Task brief — Starting at the beginning of the records and ending at the line that contains "coord(57,303)", arrange each line as a row of a Markdown table with the columns "No." and "Entry," where "No." holds the row number. Omit blank lines and leave the pictures out of the answer.
##########
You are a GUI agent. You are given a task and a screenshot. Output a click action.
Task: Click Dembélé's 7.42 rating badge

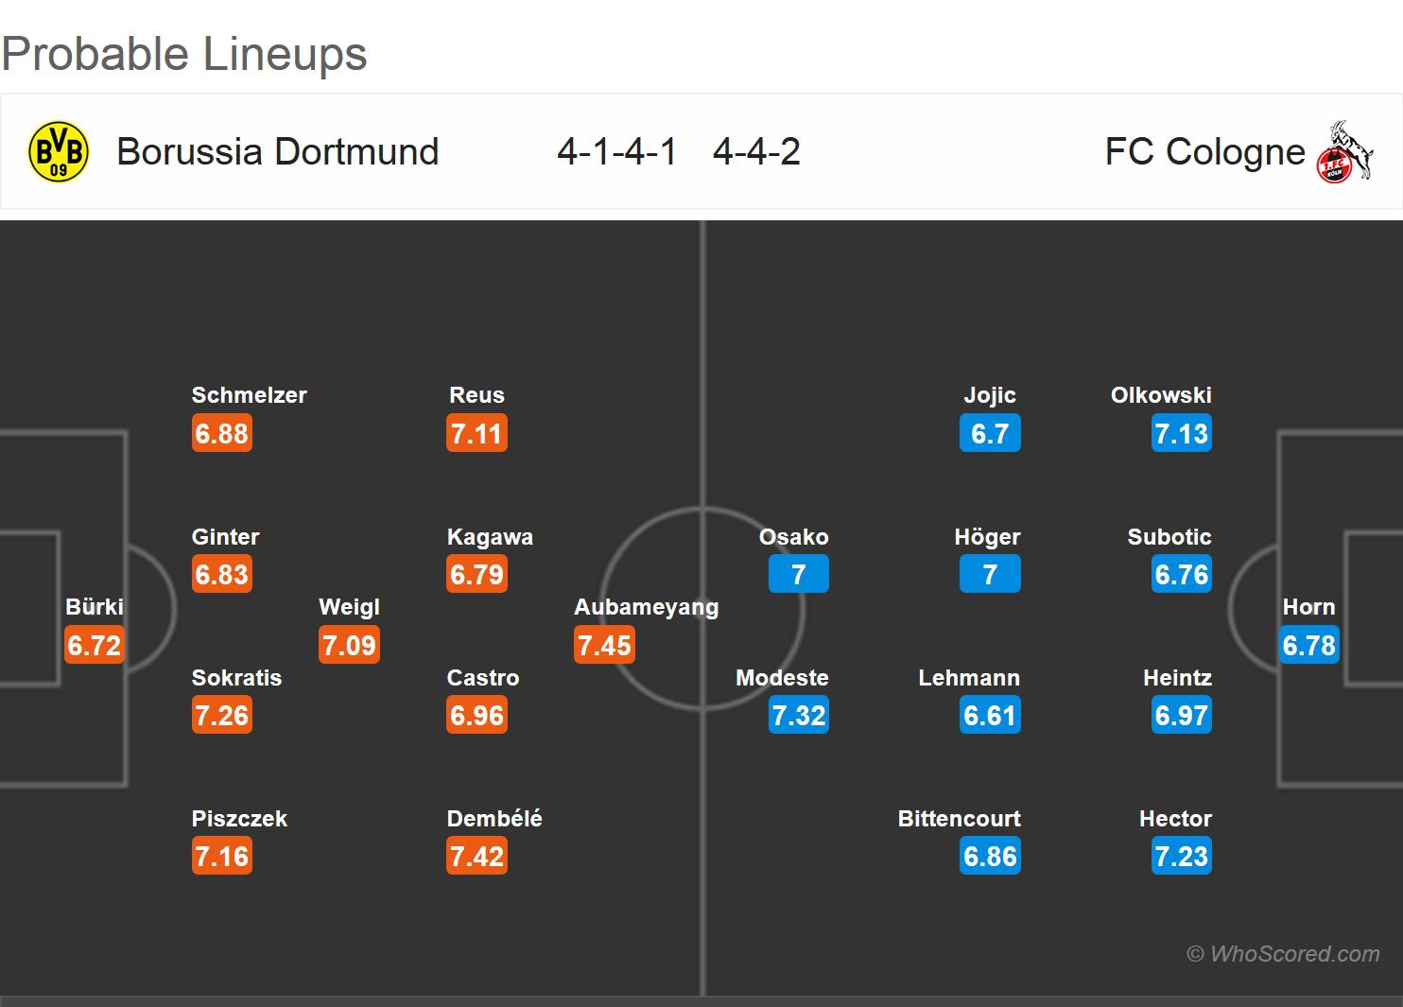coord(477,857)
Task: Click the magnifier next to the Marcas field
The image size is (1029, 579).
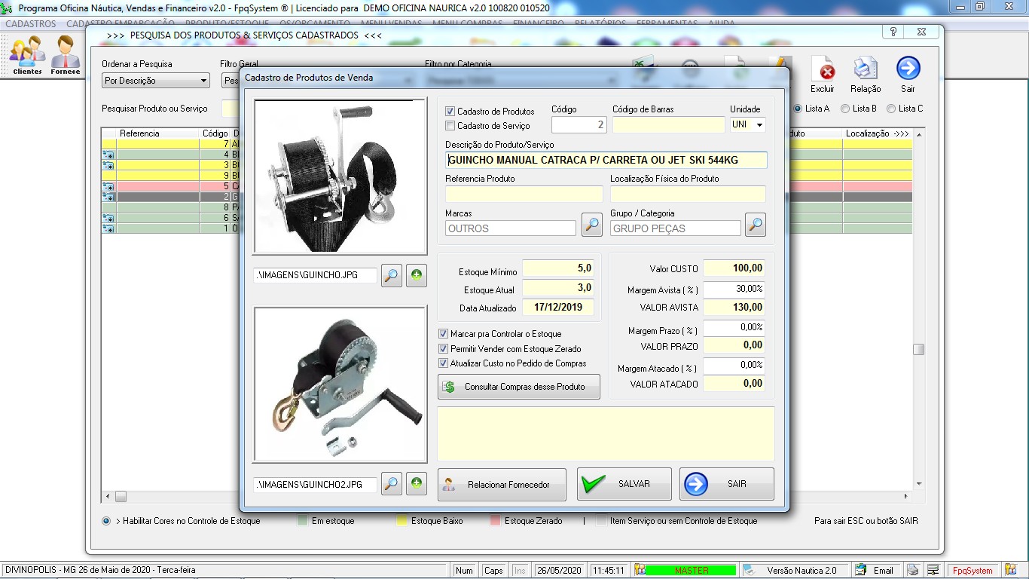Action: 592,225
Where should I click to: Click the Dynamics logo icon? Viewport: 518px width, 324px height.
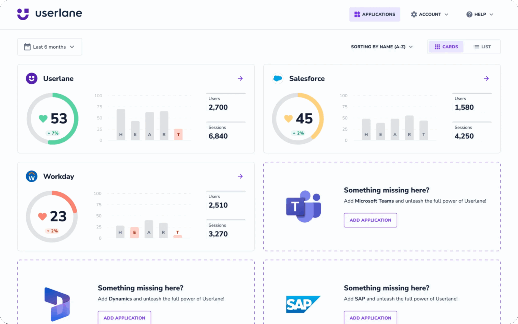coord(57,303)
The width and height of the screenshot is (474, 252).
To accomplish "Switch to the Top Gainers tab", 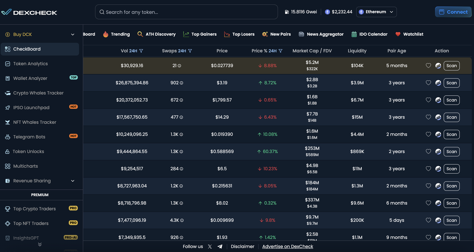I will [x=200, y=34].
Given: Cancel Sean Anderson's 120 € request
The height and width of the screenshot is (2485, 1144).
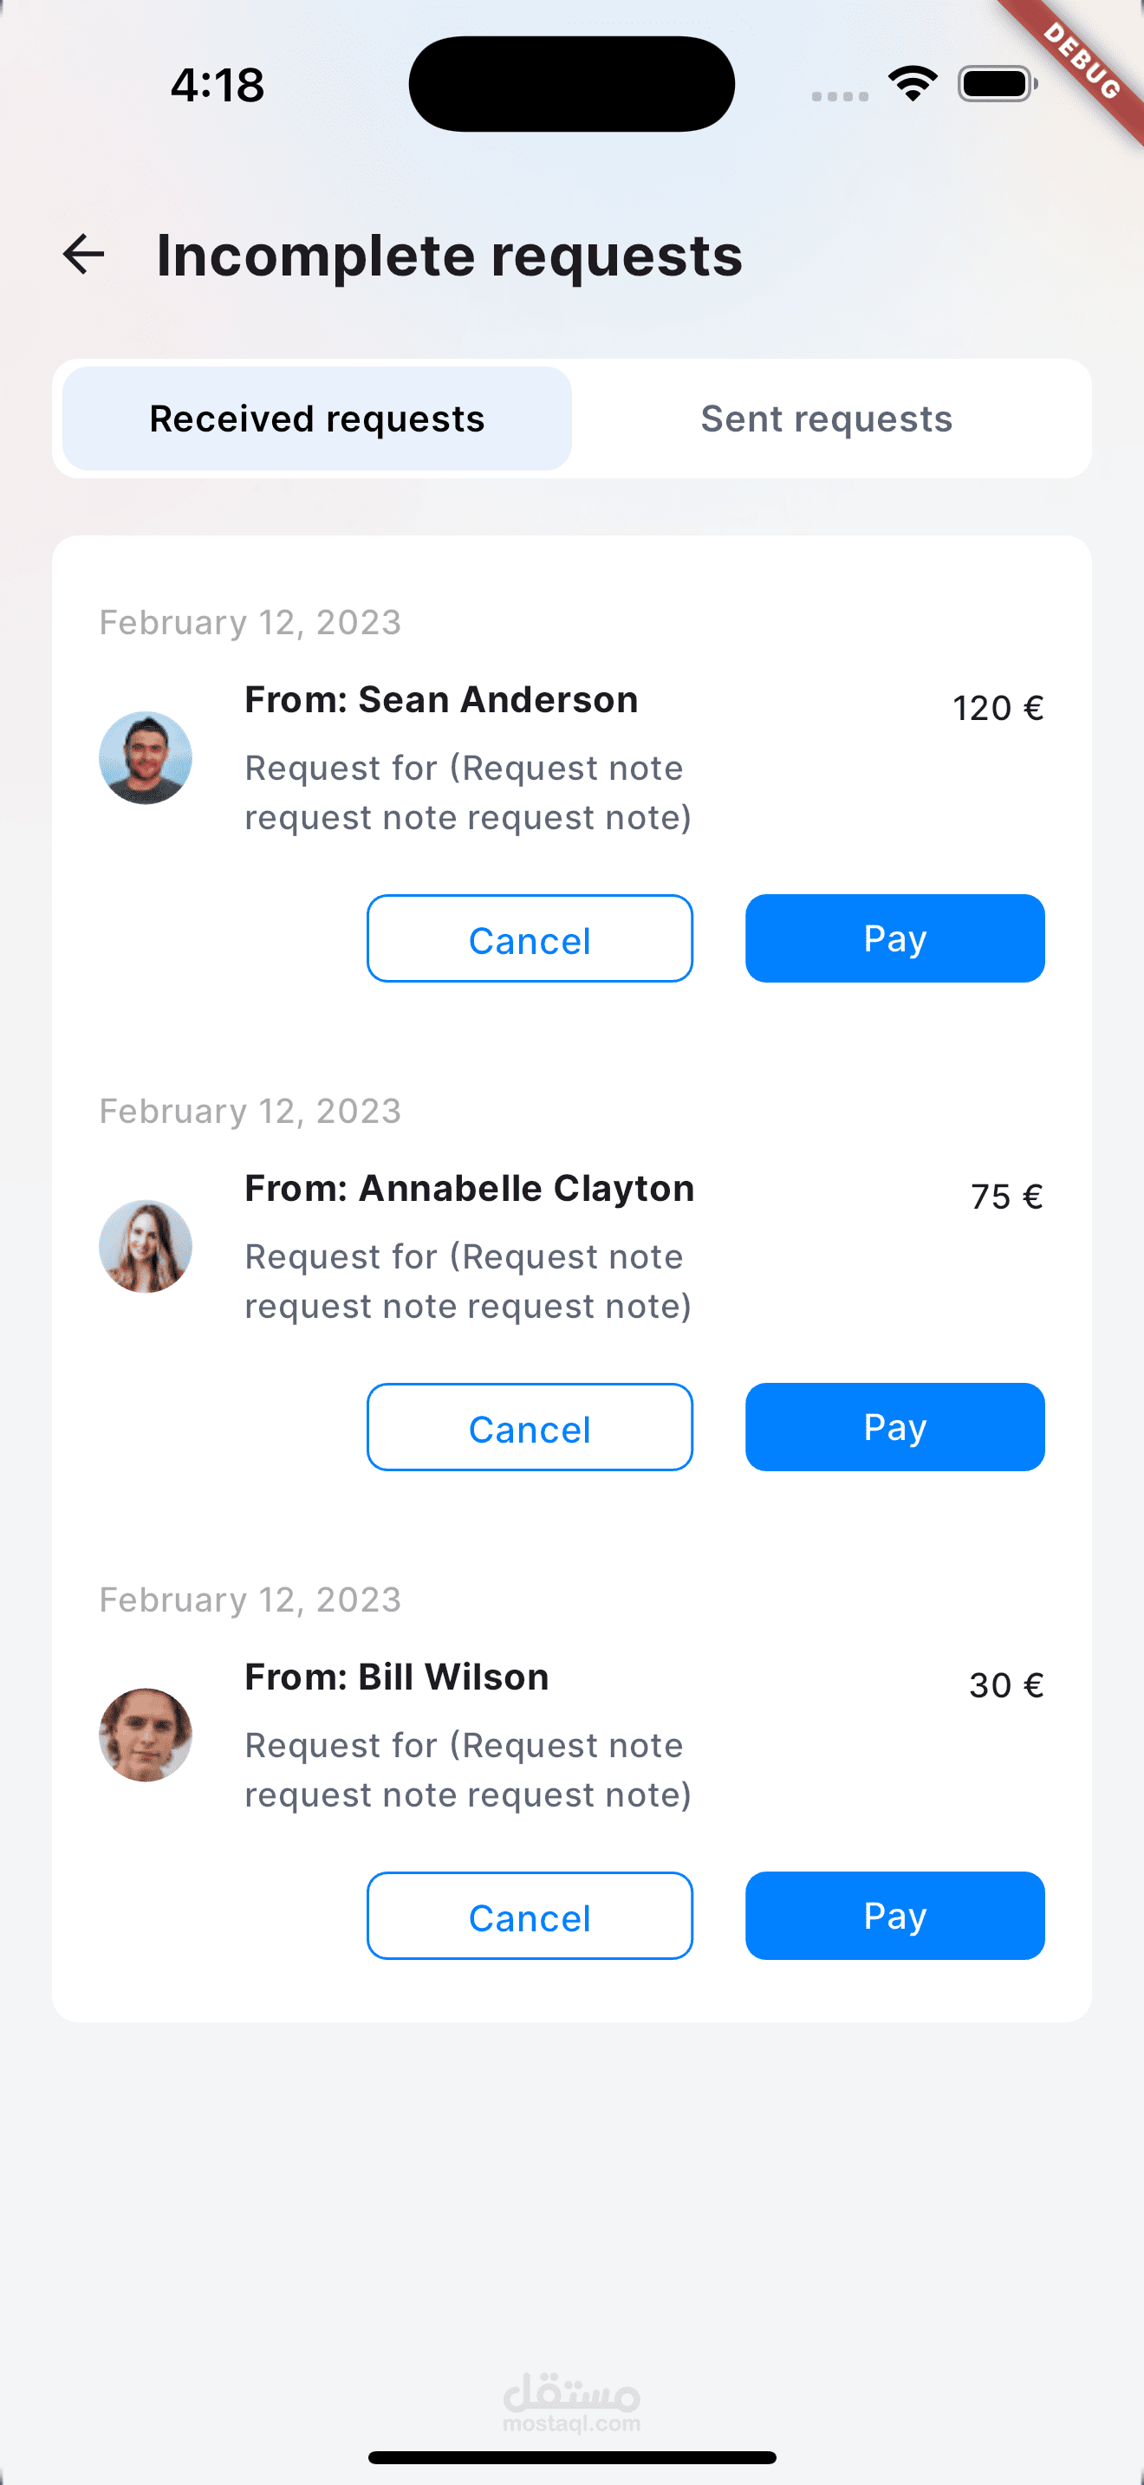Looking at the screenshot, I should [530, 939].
##########
Answer for the task —
| No. | Entry |
|---|---|
| 1 | You are a GUI agent. You are given a task and a screenshot. Output a click action. |
| 2 | Task: Click Dembélé's 7.42 rating badge |
| 3 | coord(477,857) |
| 4 | Task: Click the magnifier next to the Marcas field |
| 5 | The image size is (1029, 579). |
| 6 | Action: 592,225 |
| 7 | Where should I click to: Click the Dynamics logo icon? Viewport: 518px width, 324px height. |
| 8 | coord(57,303) |